The name that Englishmen use for themselves is English when they want to be specific, British when they want to speak of the Island from which they come, and citizen of the United Kingdom of Great Britain and Northern Ireland when they want to be technically correct. People from the USA are Americans in the same sense in which Canadians, Brazilians and so forth are. When a person from the USA wants to be specific about their nationality they have no convenient short single word name for the USA so they are obligated - for brevity - to choose something less accurate than saying I am a Citizen of the United States of America. Most decide to use American and hope that everybody will accept that they mean a USA person. For the most part people do accept that nevertheless is it inaccurate imprecise language. So if someone says "American? where specifically in the Americas do you come from, what country is your homeland?" they'd need to give a more precise answer and would probably say "The USA" or "The United States of America" just as an Englishman might give "England" as his more precise answer to a similar question if he had said "I am British" as his first answer.

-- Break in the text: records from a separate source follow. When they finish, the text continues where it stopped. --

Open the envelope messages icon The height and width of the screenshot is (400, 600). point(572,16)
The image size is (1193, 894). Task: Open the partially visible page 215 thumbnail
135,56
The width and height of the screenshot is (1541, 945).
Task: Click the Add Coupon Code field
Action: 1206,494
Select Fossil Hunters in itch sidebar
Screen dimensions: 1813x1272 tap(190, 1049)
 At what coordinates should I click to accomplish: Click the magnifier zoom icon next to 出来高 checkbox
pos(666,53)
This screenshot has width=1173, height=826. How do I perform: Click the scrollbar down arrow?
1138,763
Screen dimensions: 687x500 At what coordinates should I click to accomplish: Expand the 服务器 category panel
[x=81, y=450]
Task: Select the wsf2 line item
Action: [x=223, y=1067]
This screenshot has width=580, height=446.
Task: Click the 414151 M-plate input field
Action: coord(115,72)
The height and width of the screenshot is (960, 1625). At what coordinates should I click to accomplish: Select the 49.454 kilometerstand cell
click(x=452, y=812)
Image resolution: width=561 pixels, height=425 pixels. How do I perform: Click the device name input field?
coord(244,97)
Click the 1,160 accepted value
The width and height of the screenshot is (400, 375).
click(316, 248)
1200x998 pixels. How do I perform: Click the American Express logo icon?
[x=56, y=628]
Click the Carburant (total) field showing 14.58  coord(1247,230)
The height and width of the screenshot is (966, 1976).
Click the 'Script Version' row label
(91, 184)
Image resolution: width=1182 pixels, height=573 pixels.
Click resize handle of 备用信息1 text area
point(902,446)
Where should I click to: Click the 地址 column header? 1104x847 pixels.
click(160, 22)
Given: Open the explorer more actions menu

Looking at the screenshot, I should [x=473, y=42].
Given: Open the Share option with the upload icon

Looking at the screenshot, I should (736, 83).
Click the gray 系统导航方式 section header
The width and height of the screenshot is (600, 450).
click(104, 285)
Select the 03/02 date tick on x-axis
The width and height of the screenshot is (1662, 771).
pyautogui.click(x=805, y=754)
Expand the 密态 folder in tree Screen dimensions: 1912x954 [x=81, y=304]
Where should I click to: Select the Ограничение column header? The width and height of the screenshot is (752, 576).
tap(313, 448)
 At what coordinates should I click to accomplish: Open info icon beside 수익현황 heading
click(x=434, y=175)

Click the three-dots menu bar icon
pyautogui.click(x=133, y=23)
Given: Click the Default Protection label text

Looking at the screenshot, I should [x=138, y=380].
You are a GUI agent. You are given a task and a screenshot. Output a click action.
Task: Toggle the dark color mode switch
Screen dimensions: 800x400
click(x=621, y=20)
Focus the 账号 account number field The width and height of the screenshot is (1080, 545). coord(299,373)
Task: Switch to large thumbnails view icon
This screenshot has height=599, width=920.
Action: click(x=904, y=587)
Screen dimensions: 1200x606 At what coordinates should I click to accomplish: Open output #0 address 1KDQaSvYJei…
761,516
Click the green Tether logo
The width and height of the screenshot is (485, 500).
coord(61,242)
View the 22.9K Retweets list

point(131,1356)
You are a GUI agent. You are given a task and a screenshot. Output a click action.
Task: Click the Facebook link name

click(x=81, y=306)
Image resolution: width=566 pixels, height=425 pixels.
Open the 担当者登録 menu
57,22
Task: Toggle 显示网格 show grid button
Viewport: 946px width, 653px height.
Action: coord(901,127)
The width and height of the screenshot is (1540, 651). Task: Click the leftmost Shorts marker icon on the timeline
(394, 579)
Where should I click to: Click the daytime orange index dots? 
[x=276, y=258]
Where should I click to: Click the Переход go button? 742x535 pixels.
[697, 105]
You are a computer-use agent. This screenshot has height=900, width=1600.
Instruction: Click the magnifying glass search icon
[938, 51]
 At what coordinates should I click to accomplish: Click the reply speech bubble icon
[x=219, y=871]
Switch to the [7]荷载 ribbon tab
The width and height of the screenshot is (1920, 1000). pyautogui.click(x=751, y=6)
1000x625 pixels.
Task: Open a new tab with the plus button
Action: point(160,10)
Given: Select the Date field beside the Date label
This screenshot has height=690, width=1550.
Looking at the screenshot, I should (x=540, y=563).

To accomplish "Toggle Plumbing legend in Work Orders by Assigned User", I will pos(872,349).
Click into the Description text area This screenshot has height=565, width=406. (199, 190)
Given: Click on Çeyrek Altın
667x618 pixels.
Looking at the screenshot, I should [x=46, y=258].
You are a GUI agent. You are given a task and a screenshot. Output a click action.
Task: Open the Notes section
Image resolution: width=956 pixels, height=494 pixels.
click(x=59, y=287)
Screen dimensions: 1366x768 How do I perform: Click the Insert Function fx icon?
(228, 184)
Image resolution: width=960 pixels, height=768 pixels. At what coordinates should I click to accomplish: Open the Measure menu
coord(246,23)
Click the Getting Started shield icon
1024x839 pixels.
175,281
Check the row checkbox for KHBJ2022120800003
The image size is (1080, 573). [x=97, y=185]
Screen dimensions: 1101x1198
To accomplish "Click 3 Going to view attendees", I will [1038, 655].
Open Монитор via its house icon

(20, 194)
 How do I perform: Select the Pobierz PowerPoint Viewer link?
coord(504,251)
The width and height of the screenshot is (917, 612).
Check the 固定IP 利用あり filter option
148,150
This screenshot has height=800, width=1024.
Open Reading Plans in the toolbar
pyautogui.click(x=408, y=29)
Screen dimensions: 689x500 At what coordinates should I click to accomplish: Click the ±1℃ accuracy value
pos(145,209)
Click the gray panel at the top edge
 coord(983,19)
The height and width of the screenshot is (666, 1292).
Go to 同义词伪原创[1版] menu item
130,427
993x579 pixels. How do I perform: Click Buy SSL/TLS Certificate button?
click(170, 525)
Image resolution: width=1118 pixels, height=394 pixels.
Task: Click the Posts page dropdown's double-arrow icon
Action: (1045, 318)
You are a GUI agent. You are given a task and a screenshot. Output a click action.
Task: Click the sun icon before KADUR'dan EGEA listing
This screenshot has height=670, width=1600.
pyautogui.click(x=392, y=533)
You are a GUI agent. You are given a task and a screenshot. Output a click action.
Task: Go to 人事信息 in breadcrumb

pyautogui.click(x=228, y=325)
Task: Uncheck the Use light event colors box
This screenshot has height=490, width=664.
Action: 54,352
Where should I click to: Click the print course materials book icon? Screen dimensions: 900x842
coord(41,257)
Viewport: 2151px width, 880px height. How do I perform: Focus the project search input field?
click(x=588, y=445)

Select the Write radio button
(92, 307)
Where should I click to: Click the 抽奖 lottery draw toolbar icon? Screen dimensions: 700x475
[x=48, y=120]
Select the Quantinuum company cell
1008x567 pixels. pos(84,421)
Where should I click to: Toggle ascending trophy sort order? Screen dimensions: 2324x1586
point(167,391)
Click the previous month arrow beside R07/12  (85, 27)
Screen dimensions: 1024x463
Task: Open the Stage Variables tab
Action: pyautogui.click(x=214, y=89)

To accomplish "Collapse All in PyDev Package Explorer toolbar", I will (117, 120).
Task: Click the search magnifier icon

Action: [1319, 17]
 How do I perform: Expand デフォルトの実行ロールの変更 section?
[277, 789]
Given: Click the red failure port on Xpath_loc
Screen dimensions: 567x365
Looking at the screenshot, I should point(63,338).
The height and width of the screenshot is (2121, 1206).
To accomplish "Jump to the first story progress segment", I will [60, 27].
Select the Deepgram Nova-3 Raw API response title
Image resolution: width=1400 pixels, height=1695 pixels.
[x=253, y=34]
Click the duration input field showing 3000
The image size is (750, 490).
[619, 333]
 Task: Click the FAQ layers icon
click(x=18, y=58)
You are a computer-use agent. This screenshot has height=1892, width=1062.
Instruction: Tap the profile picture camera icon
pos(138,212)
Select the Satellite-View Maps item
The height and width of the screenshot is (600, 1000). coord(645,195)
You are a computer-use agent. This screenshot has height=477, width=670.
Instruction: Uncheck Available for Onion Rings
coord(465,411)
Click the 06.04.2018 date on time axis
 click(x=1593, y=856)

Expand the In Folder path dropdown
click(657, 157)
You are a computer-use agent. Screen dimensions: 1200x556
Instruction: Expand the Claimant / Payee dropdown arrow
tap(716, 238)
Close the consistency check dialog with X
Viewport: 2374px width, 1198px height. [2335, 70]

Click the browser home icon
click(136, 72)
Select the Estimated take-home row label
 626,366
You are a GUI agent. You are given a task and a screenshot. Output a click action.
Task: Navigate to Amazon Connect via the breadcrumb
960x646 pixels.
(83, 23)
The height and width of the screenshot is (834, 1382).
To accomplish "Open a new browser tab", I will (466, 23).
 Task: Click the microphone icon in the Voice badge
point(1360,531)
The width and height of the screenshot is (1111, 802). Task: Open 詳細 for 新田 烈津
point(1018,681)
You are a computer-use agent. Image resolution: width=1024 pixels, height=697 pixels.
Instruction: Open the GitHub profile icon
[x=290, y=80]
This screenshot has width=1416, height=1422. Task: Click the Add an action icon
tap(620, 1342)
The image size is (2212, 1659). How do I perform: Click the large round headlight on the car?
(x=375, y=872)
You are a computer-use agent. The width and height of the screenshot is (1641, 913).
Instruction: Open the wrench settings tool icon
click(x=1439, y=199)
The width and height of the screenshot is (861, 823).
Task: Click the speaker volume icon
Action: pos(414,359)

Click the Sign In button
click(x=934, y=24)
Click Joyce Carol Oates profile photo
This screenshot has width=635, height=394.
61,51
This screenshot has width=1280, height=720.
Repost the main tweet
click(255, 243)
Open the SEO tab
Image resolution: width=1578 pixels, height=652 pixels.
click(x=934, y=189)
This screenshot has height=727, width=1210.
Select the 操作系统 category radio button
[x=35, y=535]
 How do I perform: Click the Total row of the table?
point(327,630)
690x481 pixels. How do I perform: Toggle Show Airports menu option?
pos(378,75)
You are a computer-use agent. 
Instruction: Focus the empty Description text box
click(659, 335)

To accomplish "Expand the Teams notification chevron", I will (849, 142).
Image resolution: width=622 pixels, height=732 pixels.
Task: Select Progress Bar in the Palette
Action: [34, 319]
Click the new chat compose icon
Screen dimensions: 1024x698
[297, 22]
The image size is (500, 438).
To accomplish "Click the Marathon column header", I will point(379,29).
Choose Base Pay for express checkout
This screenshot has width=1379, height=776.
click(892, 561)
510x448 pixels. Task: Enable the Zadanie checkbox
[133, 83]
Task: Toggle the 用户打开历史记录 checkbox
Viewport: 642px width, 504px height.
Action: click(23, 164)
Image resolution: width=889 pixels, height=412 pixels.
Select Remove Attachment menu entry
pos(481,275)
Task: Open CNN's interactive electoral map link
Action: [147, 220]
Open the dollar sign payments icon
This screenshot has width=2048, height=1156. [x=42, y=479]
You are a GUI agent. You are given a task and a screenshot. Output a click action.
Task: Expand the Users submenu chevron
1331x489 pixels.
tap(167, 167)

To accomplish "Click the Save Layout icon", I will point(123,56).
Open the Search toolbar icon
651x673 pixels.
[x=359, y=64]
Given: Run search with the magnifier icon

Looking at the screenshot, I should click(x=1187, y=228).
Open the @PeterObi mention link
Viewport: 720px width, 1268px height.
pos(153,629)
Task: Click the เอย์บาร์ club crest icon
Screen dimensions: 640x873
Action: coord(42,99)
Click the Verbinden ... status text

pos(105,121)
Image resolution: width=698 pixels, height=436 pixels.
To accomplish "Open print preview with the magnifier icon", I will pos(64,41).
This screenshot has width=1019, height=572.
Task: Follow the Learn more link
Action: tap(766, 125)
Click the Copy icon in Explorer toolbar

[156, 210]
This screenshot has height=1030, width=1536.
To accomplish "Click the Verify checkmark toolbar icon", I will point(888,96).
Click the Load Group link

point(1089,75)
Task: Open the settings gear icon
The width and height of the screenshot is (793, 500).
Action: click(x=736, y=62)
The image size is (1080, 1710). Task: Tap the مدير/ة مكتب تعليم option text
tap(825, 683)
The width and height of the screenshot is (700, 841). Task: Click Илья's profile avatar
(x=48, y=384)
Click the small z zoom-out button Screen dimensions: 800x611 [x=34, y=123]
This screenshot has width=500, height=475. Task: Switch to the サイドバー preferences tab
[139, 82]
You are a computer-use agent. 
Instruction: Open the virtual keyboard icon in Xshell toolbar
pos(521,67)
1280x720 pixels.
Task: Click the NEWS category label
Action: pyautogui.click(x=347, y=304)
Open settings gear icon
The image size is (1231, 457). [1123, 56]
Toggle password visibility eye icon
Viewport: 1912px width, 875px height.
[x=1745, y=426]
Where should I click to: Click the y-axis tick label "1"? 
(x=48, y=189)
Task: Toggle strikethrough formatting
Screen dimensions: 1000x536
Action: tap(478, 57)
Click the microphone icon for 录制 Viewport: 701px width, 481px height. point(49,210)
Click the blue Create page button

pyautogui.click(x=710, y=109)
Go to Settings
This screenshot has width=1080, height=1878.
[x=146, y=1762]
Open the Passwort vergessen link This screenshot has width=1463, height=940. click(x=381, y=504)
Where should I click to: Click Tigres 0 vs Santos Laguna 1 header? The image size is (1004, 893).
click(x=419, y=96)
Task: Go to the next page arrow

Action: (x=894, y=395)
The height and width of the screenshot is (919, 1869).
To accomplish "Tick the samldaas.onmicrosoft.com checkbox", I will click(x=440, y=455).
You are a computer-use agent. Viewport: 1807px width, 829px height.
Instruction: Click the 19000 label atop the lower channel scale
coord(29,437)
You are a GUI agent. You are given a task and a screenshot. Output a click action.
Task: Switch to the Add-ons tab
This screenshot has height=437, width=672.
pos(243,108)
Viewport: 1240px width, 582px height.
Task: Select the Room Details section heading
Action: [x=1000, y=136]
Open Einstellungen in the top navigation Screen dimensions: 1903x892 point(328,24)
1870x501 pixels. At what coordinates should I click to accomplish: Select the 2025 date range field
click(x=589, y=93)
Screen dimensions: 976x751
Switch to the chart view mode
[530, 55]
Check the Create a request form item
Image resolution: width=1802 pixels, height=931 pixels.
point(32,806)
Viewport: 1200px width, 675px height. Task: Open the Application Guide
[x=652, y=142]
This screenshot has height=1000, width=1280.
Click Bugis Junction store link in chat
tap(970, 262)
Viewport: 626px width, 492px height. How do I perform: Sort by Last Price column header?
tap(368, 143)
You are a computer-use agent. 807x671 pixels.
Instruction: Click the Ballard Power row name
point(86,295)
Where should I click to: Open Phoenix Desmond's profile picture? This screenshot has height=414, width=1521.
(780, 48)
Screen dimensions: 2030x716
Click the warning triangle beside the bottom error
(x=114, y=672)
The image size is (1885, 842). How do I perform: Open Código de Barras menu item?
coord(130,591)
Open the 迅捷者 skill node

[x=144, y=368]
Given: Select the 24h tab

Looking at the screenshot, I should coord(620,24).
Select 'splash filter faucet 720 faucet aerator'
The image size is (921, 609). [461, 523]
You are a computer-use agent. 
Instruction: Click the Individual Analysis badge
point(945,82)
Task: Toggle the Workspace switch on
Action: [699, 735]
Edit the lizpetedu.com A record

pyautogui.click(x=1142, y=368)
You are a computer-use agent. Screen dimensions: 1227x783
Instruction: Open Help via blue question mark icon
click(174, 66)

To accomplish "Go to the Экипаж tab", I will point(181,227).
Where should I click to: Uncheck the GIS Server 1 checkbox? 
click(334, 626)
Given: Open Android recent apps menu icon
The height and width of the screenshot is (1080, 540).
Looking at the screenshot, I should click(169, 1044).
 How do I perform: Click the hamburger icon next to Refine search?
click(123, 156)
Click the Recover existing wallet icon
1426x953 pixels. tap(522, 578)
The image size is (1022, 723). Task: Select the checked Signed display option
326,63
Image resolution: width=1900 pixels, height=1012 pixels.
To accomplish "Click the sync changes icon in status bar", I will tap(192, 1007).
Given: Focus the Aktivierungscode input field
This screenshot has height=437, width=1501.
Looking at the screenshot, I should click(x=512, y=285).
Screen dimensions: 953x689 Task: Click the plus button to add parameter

Of course, because all Englishmen are the same.
Some English people identify as English, some as British, some as European. Any or all of those identifiers are geographically accurate. Some English people refuse to identify as European because they don't want to be associated with the EU even if they do live in an area that, geographically speaking, is part of Europe. Some identify as European first and British second. Some identify as British first and European second.
I have to say I have never heard any English person identify themselves as "a citizen of the United Kingdom of Great Britain and Northern Ireland".
As you say a Canadian is technically an American but can also call themselves a Canadian. Someone from the USA is an American but has no term that doesn't technically also include people from a range of other nations. But since Canadians, Brazilians, Venezuelans etc don't typically call themselves "Americans", by the process of elimination someone who does say they are "American" is probably from the USA and not from Uruguay.
I still wish people could leave well alone and stop acting like a term in standard use for hundreds of years has suddenly become offensive.